The point to all this analysis is that there’s an old-school and new-school critique of Clintonism in the Democratic Party that has to a remarkable extent merged, even if some new-school critics don’t know about it and even more don’t acknowledge it. The old-school critique preceded the domination of Democratic politics by Clintonistas. It preceded Monica Lewinsky, the 2000 elections, and the Iraq War, And it lives on, in many forms, including the re-emergence of Old Democratic Left institutions like The Nation, Campaign for America’s Future and the Progressive Caucus in the House. It lives on in many individual figures in politics, such as Bonior and Trippi.

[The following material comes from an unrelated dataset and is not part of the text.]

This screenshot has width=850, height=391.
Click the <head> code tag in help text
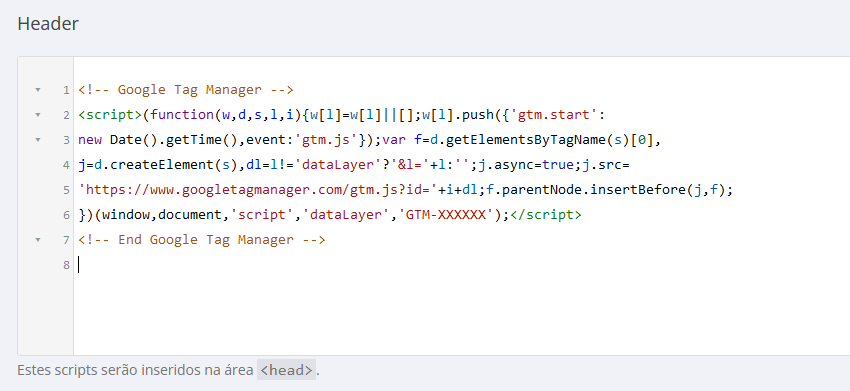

And most of all, it lives on in the Clintons themselves, whose approach to intra-party politics was largely forged during the days when they were being hammered as upstarts challenging the Democratic establishment even as they fought a vicious Republican assault. HRC’s long march from embodying the Left Opposition within the Clinton White House (usually opposed, ironically, by Al Gore) to her current intraparty status was by most accounts accelerated by the bitter response of many old friends to her husband’s welfare reform decision, and by the House Democratic revolt on trade authority. And Bill Clinton himself, as illustrated abundantly in Matt Bai’s new book, The Argument, clearly views his and HRC’s netroots (and liberal funders’) detractors as people who are the heirs of his old Democratic enemies, and who don’t appreciate either the Clinitons’ reformist credentials or the necessity of the whole New Democratic strategy in preventing the kind of total Republican takeover in the 1990s that occurred after he left office.
So today’s Democratic debates are full of ghosts of the recent past. Maybe they should be irrelevant. But understanding them is the first step towards exorcising them when Hillary Clinton succeeds or fails in her bid to go back to the White House.